Entries shown =>
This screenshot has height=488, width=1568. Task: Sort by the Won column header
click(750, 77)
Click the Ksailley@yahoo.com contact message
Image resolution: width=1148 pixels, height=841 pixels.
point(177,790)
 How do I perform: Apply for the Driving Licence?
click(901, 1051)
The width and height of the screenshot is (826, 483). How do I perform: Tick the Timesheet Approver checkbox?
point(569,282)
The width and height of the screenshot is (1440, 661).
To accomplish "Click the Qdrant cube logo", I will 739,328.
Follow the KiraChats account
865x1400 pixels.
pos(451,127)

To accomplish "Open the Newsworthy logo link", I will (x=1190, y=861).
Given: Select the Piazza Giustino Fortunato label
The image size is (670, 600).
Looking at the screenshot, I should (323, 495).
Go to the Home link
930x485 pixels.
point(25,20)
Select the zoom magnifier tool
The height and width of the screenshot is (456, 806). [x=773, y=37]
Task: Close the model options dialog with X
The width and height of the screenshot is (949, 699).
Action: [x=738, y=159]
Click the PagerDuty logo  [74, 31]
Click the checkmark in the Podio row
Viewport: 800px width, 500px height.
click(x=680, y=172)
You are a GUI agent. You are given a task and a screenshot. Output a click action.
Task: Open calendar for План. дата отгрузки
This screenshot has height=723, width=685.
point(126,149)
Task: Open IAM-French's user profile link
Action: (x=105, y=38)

What to work on => Output only the lines that run from the one containing "Click the PagerDuty" through the last line of the material above, both included.

Output of the exercise =>
Click the PagerDuty logo  [74, 31]
Click the checkmark in the Podio row
Viewport: 800px width, 500px height.
click(x=680, y=172)
You are a GUI agent. You are given a task and a screenshot. Output a click action.
Task: Open calendar for План. дата отгрузки
This screenshot has height=723, width=685.
point(126,149)
Task: Open IAM-French's user profile link
Action: (x=105, y=38)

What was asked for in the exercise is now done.